While describing the company’s performance as commendable on the back of tighter governance and sustainable business operations, Mr Flowers singled out the firm’s blueberry operations, which continue to indicate that, despite high establishment costs, the crop could significantly contribute to Kakuzi’s diversification strategy.

“As a part of our corporate strategy of product diversification, we continue to focus on value addition wherever it makes commercial sense. The strategy is paying off, and while Kakuzi was export-oriented in the past, we can now confirm that we have a growing domestic market contribution to the bottom line, with sales exceeding K sh 50 million,” he expounded.

Kakuzi’s domestic market revenue stream is enjoying steady growth from the sale of value-added products at the Kakuzi Farm Market, including ready-to-eat macadamia nuts, cold-pressed macadamia oil, avocados, and blueberries. This year, the firm has also recently added loose-leaf tea products.

Segmentally, Kakuzi avocado profits last year grew by 96 percent to K sh 709 M, up from K sh 361 million in 2024. Avocado export operations in the period under review, however, were negatively impacted by instability stemming from complex shipping logistics experienced last year. The Red Sea route reopened in the year; however, logistical instability on this route continues to cause fruit quality problems and lower prices.

Avocado production increased by 23 percent, but export volume was negatively affected by pest and disease pressure. “Pest pressure continues to intensify nationally as the area under avocado orchards increases. We, however, continue to work with the relevant partners to develop new techniques to proactively manage these emerging issues,” he added.

The European market prices last year were lower for the firm’s main Hass crop, due to substantial volumes from traditional suppliers Peru, South Africa, and, to some extent, Colombia. In 2025, Kakuzi exported 525 containers, up from 446 containers the previous year, achieving an average price of Euro 7.13 per carton.

The Company, he said, continues to develop mitigation measures, including leveraging market access to both China and India. “While these markets offer easier logistics, the current market size does not offer an immediate substitute for Europe,” Mr Flowers explained.
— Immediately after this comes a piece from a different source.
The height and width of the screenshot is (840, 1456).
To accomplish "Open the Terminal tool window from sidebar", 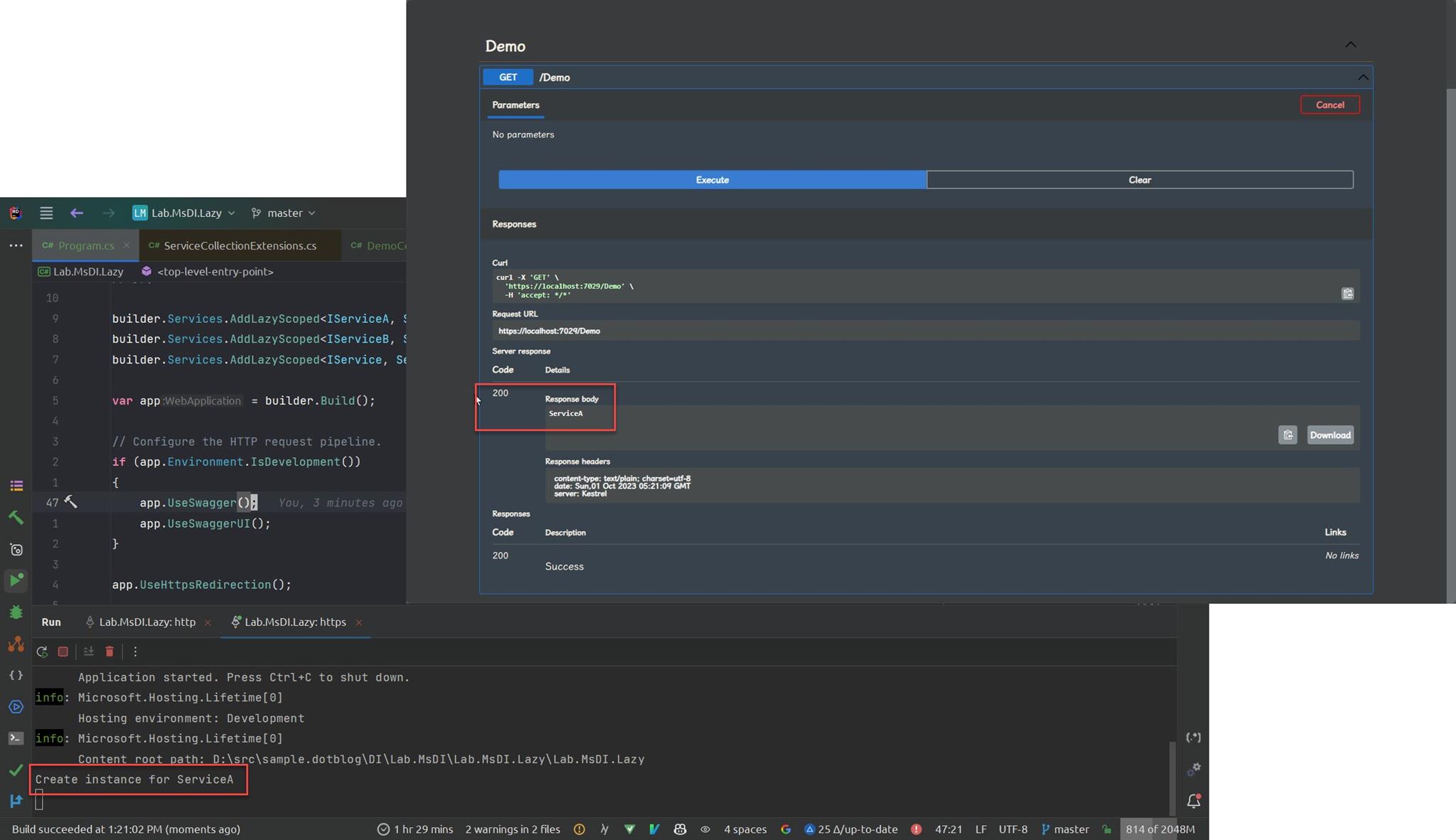I will pos(16,738).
The firm’s Macadamia business posted better profits, closing at K Sh 365 M, up from K Sh 69 M the previous year.

Demand for macadamia, Mr Flowers observed, continues to recover, with increased sales volumes and improved prices. “However, to maintain sustainable demand, the product needs to expand the opportunities for how consumers can experience quality macadamia kernels,” he said.

The Kakuzi Blueberry operation recovered to a K sh 5 M profit, up from a K sh 19 M loss the previous year.  Production volumes also increased to 90 tons, up from 53 tons.